(Entries taken from a collection)
=-=-=-=-=

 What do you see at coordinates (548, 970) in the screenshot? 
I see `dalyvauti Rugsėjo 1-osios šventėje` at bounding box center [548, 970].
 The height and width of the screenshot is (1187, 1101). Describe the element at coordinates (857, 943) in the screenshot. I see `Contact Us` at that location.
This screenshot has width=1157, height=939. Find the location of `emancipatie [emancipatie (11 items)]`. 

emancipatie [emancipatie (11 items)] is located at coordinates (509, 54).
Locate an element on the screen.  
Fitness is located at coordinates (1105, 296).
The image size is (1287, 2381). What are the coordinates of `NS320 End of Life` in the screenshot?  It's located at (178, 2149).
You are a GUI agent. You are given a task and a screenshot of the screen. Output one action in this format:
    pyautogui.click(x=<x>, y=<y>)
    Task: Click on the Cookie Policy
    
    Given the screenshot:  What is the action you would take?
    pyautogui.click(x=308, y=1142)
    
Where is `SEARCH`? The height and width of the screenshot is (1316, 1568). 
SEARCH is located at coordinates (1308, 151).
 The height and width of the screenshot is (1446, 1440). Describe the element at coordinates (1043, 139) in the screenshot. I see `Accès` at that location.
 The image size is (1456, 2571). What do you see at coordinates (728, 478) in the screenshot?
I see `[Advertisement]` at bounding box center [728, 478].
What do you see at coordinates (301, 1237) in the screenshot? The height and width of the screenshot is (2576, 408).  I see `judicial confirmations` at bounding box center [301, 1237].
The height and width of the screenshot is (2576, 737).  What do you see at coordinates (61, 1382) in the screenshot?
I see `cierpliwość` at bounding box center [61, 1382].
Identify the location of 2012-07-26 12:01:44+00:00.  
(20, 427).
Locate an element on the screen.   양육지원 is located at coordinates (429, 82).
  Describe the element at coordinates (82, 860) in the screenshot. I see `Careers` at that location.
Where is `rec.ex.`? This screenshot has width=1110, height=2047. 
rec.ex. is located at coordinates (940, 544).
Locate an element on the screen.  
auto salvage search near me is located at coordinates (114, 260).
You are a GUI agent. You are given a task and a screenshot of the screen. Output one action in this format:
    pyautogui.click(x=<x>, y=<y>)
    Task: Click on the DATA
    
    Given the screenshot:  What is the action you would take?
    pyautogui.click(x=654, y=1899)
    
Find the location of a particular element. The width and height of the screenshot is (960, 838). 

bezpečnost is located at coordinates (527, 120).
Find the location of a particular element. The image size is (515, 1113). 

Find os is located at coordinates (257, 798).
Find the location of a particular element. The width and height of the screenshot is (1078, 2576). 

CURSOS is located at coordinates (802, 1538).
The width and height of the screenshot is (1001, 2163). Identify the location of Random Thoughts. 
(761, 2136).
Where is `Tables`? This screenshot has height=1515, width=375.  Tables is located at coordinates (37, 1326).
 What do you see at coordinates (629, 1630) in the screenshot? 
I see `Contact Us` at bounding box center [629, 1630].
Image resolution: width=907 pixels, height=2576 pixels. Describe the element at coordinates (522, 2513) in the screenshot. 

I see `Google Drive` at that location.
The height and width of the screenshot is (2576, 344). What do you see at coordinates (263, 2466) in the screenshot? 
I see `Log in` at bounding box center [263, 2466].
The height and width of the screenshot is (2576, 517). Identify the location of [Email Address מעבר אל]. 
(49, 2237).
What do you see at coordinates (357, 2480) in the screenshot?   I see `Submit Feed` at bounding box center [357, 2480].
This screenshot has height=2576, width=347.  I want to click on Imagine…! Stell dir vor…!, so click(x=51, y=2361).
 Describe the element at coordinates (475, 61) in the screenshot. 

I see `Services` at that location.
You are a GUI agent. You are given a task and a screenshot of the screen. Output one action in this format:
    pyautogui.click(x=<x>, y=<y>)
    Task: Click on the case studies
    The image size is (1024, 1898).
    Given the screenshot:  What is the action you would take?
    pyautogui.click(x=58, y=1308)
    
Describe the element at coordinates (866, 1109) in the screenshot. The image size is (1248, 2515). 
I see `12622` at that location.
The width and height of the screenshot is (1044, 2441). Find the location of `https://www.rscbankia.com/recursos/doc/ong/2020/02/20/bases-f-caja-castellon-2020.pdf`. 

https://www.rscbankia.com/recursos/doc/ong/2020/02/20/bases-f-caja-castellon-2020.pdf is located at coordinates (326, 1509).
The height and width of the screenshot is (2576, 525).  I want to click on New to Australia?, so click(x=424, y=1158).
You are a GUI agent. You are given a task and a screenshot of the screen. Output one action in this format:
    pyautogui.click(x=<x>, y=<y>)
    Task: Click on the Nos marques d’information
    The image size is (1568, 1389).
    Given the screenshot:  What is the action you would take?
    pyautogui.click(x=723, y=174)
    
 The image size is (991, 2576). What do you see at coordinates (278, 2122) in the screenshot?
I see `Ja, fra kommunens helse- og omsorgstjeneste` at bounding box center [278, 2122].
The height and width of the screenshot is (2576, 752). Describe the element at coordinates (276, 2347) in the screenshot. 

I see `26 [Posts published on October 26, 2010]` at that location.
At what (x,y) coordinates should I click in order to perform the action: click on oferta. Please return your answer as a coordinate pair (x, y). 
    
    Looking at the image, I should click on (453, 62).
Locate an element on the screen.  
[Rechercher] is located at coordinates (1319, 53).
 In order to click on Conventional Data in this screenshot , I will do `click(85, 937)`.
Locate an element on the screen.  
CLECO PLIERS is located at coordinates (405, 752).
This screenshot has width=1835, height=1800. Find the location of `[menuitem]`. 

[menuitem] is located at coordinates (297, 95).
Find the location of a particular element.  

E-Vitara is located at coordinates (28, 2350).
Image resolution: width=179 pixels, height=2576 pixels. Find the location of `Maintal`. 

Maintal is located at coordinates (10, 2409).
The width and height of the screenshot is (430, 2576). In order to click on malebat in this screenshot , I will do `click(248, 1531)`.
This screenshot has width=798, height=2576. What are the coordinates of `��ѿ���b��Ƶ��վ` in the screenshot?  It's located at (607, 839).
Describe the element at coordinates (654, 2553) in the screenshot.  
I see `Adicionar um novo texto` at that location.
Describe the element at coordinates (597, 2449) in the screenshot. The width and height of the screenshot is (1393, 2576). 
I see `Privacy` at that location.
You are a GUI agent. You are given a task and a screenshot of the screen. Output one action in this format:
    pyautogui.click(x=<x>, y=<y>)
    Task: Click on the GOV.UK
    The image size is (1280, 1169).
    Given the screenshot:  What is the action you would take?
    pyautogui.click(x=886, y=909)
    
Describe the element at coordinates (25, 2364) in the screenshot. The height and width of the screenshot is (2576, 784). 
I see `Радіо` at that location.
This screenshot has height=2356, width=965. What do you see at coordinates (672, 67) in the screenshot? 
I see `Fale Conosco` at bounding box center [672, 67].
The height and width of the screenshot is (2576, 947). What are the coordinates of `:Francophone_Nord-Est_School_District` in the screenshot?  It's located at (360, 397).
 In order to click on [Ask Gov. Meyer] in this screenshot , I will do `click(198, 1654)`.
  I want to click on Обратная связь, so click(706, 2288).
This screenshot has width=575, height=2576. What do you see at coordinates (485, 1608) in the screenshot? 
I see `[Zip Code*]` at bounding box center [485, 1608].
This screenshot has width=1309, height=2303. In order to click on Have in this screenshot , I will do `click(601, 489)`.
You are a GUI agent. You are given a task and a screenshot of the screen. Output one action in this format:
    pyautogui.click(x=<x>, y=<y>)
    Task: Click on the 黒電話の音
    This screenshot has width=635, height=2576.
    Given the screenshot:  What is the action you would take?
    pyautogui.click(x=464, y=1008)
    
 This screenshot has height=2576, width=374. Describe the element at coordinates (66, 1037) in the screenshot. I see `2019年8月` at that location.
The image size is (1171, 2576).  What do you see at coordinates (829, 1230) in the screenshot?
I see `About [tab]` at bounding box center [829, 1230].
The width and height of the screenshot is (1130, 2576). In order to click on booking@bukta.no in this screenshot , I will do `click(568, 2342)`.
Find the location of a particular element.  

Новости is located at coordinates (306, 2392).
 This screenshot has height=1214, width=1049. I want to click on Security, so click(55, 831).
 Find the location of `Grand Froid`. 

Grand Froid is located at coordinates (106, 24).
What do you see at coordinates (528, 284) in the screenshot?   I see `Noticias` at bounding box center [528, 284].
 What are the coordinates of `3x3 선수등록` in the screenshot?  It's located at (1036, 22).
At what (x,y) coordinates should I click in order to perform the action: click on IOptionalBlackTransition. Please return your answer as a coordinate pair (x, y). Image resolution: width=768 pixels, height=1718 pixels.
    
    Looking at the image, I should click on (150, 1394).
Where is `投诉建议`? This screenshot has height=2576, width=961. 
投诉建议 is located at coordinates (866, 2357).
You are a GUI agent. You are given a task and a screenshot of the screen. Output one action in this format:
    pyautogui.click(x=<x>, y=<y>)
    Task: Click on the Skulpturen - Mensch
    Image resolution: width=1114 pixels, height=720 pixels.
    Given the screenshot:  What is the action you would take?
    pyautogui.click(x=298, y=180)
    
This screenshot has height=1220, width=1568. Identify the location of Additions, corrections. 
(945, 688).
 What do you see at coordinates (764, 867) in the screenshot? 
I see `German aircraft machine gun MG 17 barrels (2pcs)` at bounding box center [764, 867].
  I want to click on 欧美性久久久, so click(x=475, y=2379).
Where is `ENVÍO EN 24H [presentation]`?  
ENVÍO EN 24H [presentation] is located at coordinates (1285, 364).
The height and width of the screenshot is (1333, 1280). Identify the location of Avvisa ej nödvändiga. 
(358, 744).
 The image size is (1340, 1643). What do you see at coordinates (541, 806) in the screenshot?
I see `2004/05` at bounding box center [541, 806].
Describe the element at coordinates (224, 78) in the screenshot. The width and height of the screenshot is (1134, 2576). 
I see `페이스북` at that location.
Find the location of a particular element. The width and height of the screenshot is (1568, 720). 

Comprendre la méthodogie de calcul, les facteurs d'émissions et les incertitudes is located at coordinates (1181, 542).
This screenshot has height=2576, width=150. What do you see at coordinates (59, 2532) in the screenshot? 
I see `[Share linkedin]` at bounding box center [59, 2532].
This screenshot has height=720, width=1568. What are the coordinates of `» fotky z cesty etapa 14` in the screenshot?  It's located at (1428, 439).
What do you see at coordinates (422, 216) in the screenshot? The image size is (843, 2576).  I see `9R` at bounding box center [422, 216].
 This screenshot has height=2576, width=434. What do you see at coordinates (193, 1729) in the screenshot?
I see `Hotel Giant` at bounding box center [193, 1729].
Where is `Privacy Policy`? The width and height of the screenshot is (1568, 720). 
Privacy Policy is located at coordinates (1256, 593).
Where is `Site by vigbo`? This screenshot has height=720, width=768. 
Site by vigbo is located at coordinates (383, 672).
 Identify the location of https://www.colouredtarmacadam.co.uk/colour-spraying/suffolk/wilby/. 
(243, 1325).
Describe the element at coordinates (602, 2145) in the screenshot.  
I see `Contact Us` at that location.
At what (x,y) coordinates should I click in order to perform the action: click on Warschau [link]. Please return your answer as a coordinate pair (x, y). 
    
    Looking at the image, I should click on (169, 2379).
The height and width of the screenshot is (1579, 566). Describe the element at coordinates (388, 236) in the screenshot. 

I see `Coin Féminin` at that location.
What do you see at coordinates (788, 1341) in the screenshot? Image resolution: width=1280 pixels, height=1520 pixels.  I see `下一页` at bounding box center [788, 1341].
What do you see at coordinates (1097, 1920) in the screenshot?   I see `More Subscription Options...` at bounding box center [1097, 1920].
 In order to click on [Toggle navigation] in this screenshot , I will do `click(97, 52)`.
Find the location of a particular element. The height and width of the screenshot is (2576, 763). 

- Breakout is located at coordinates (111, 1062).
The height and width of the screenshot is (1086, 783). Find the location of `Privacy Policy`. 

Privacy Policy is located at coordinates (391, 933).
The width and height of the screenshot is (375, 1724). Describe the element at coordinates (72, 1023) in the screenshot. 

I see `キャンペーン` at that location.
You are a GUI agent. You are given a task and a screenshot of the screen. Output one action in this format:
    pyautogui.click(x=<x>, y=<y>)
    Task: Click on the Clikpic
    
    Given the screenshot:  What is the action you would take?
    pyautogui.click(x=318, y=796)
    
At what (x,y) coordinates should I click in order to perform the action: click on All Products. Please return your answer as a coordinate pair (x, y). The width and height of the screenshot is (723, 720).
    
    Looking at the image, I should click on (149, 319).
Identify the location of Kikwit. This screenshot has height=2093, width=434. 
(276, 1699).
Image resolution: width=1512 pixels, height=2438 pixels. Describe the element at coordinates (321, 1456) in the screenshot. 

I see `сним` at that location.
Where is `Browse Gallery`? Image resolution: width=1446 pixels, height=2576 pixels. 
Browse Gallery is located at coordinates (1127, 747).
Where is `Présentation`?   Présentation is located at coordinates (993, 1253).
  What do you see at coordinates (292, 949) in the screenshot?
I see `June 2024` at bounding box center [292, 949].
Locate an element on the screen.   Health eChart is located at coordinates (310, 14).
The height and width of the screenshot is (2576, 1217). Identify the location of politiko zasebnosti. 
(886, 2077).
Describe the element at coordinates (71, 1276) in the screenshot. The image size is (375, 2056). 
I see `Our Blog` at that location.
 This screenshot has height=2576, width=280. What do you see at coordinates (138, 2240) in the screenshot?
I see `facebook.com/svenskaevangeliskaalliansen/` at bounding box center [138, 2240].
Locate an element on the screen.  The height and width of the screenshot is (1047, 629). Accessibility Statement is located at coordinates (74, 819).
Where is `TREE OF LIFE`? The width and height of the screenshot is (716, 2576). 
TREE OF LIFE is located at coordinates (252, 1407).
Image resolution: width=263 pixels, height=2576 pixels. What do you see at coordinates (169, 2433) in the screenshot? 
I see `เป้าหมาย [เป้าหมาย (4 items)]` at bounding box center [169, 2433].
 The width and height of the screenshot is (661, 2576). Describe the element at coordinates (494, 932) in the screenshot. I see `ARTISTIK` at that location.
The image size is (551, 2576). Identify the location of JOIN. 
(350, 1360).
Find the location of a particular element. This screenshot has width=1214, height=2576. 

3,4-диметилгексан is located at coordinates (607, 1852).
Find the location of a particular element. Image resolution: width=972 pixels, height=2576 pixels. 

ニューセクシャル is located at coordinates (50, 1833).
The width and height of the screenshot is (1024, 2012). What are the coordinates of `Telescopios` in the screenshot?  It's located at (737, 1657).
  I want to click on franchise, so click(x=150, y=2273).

=-=-=-=-=

THE PROBLEM - Could you reproduce the material word for word, everything from the line containing "This screenshot has height=2576, width=150." down to the line containing "Site by vigbo is", both of those lines included?

WRITTEN SOLUTION -
This screenshot has height=2576, width=150. What do you see at coordinates (59, 2532) in the screenshot? 
I see `[Share linkedin]` at bounding box center [59, 2532].
This screenshot has height=720, width=1568. What are the coordinates of `» fotky z cesty etapa 14` in the screenshot?  It's located at (1428, 439).
What do you see at coordinates (422, 216) in the screenshot? The image size is (843, 2576).  I see `9R` at bounding box center [422, 216].
 This screenshot has height=2576, width=434. What do you see at coordinates (193, 1729) in the screenshot?
I see `Hotel Giant` at bounding box center [193, 1729].
Where is `Privacy Policy`? The width and height of the screenshot is (1568, 720). 
Privacy Policy is located at coordinates (1256, 593).
Where is `Site by vigbo`? This screenshot has height=720, width=768. 
Site by vigbo is located at coordinates (383, 672).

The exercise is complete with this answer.